On January 5, 1960, Francisco Quico Sabaté died as a result of injuries received a few days earlier during a confrontation with the police. The death of the anarchist militant put an end to the maquis and, except in isolated cases, also to the urban guerrillas, who would not make an appearance in Spanish society again until the appearance of the armed struggle movements of the late 1960s and early 1970s, some of which continued active once the dictatorship ended.

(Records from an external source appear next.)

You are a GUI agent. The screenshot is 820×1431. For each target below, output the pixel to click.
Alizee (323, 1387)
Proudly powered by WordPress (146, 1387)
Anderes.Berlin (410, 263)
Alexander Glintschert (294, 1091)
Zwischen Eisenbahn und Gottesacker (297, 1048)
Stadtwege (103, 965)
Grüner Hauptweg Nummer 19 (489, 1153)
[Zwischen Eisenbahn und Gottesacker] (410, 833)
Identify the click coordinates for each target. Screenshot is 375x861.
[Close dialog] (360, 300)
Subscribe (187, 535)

"In my opinion they are phenomena that are not related. The spiral of violence that characterized the last months of the Franco regime is not a continuity of what had been in the 40s, neither from the organizational point of view, nor in its purpose. While the maquis movement was a vindication of the Republic and of a democratic Spain capable of overthrowing the Franco regime, ETAthe FRAP or the GRAPO they obeyed a different code of conduct," clarifies Julián Cháves, who demands that the institutions value the work carried out by the maquis to restore freedom to the Spanish people.

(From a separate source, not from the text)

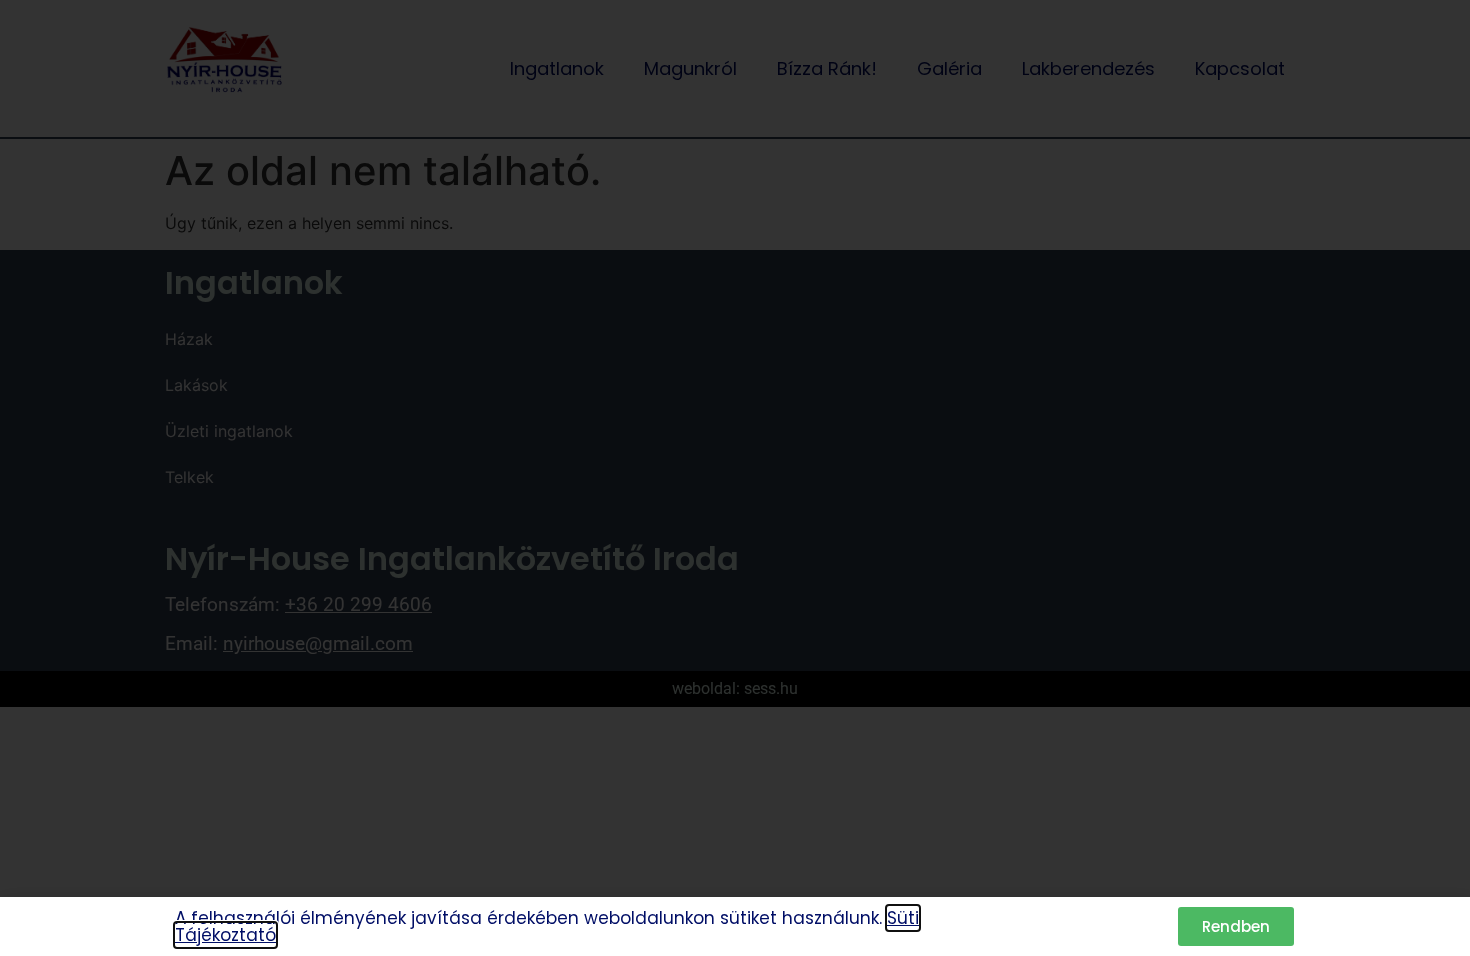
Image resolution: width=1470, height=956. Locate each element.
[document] (735, 478)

Two maquis veterans in front of the Congress of Deputies in 2012. Juan Manuel Prats

"After years of books, articles, conferences and initiatives by associations related to the maquis, it seems that the Secretariat of Democratic Memory of the The current government is taking a qualitative leap in recognizing that the maquis was not banditry or banditrybut a pioneering movement of armed opposition against the Francoism, a regime whose origin, let us not forget, was in the arms. I understand that it will be a matter of time before that recognition arrives, and I humbly believe that this book will contribute to it," concludes Cháves.

Mothers and guerrillas

Republican women played a prominent role during the development of the Civil War. In addition to carrying out work in the rear, during the first months of the conflict they were militia women who came to fight on the front lines. After the war, many of them were a key piece for the maquis. "The role of women in the guerrilla is a fairly unknown subject. Most of the cases that I cite in the book began as links and collaborators. People who were paid by parties to get provisions, medicines, supplies... However, when their behavior was suspected, because in rural areas everyone knows each other, before returning home and running the risk of being arrested, many of these women they joined the maquis and were guerrillas," explains Julián Chaves, who highlights the special adversities that these fighters had to face in the mountains. "In the case of the women, the difficulties of the struggle in the mountains were added to others, such as, for example, that many of them became pregnant. After giving birth in secret, they had to leave their children in the sheepfold, in the farmhouse or in the outskirts of the town so that someone would take care of them. They were not abandoned, but ways of solving a specific situation, as shown by the fact that, later, some of them looked for those children and were reunited with Others, however, lost track of them and never knew their whereabouts."